On Tue, Jul 28, 2020 at 10:07 AM David Laight <David.Laight@xxxxxxxxxx> wrote:
>
> From: Christoph Hellwig
> > Sent: 27 July 2020 17:24
> >
> > On Mon, Jul 27, 2020 at 06:16:32PM +0200, Jason A. Donenfeld wrote:
> > > Maybe sockptr_advance should have some safety checks and sometimes
> > > return -EFAULT? Or you should always use the implementation where
> > > being a kernel address is an explicit bit of sockptr_t, rather than
> > > being implicit?
> >
> > I already have a patch to use access_ok to check the whole range in
> > init_user_sockptr.
>
> That doesn't make (much) difference to the code paths that ignore
> the user-supplied length.
> OTOH doing the user/kernel check on the base address (not an
> incremented one) means that the correct copy function is always
> selected.
Right, I had the same reaction in reading this, but actually, his code
gets rid of the sockptr_advance stuff entirely and never mutates, so
even though my point about attacking those pointers was missed, the
code does the better thing now -- checking the base address and never
mutating the pointer. So I think we're good.
>
> Perhaps the functions should all be passed a 'const sockptr_t'.

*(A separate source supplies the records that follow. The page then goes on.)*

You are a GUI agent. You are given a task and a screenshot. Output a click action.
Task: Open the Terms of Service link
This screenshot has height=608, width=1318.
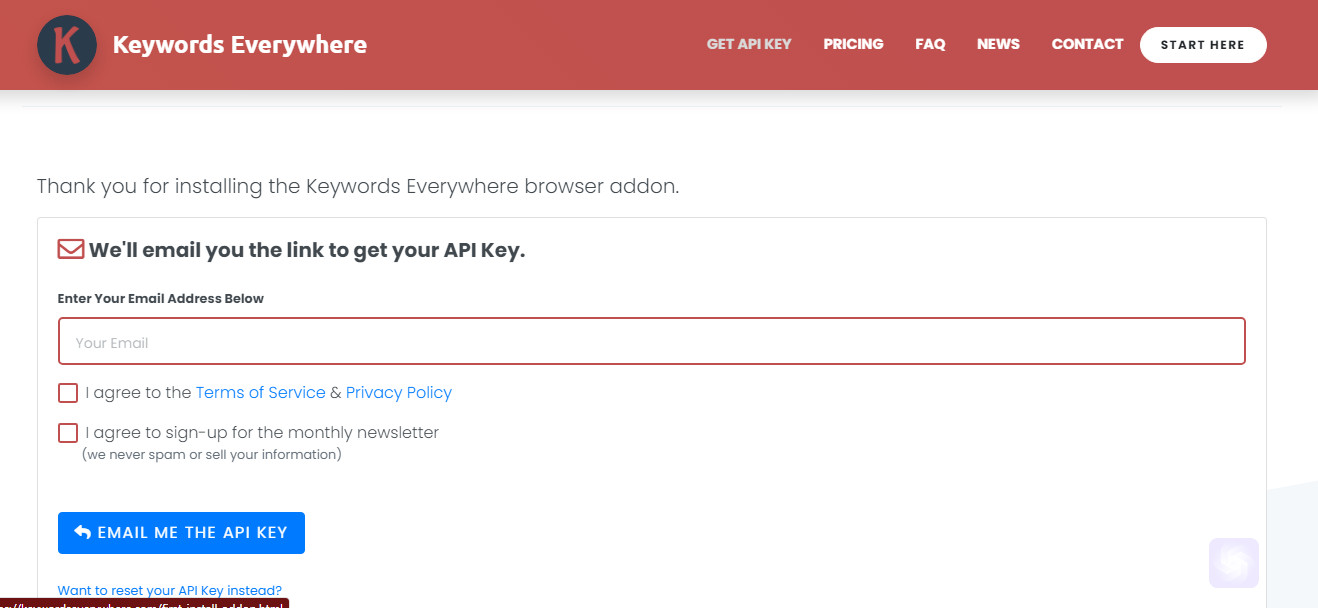coord(261,393)
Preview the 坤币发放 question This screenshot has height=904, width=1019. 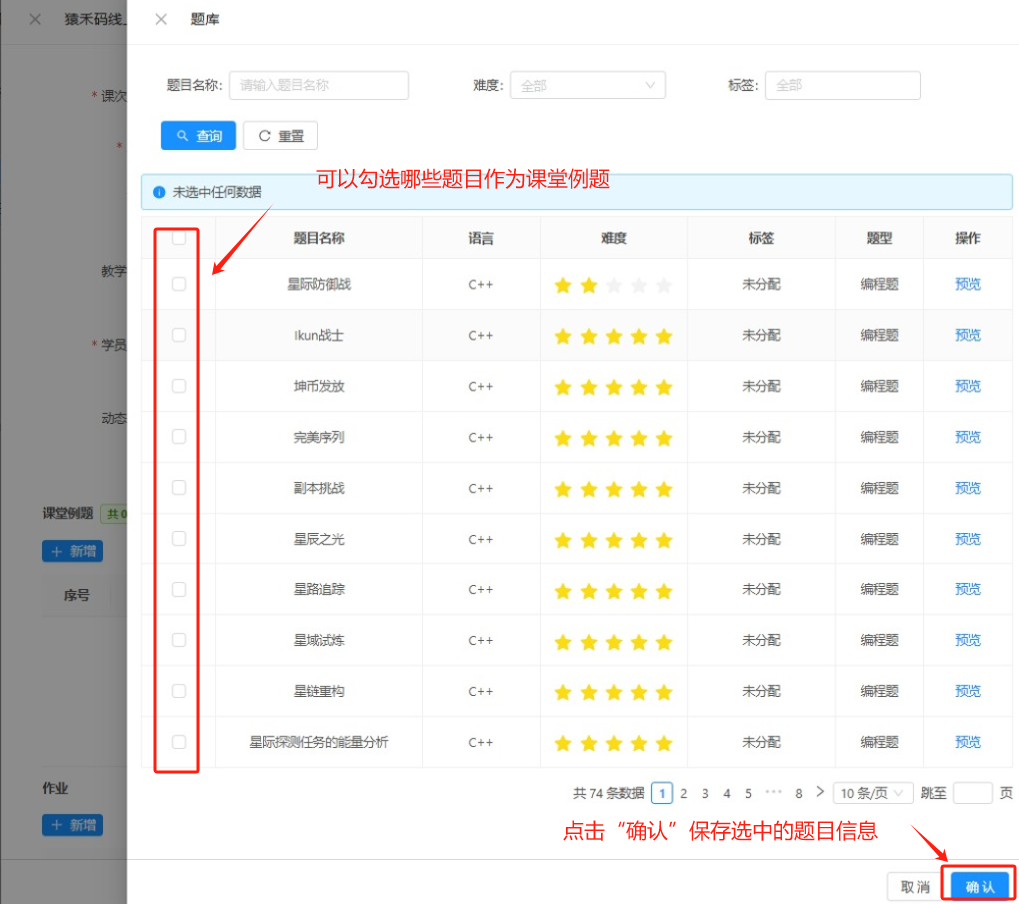click(967, 386)
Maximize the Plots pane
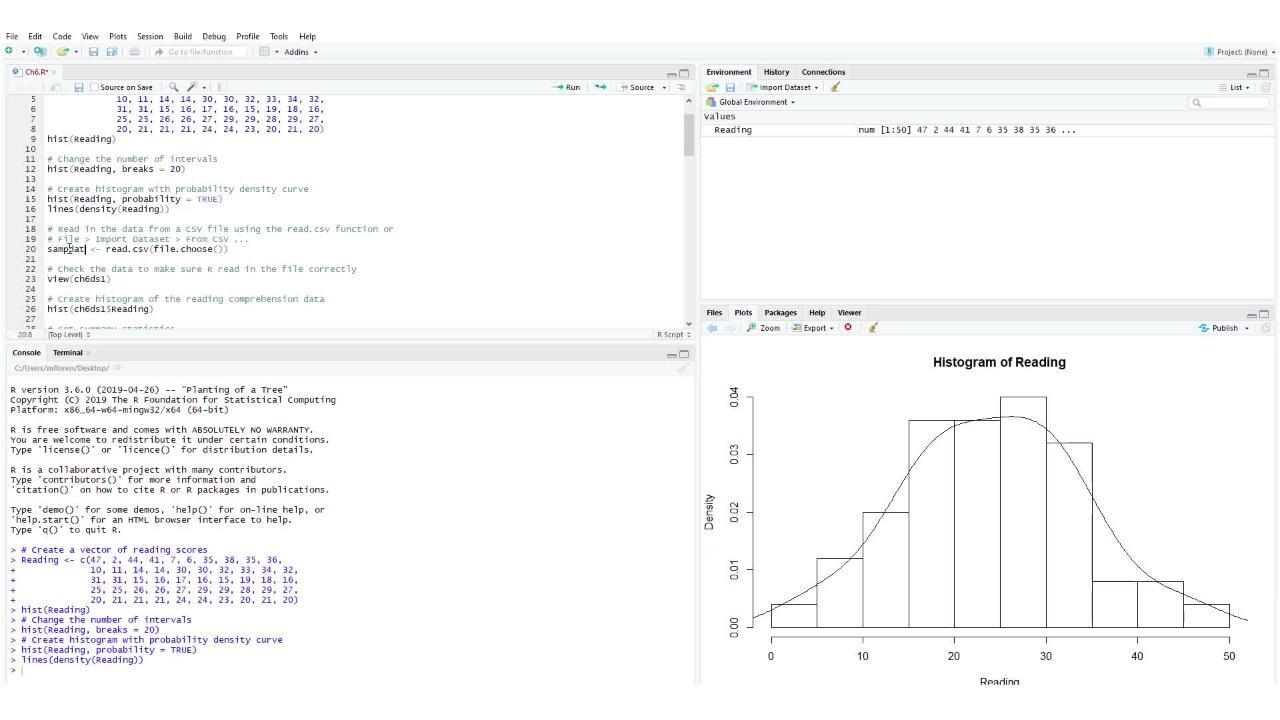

> The typedef could be made 'const' - requiring non-const items
> explicitly use the union/struct itself.
I was thinking the same, but just by making the pointers inside the
struct const. However, making the whole struct const via the typedef
is a much better idea. That'd probably require changing the signature
of init_user_sockptr a bit, which would be fine, but indeed I think
this would be a very positive change.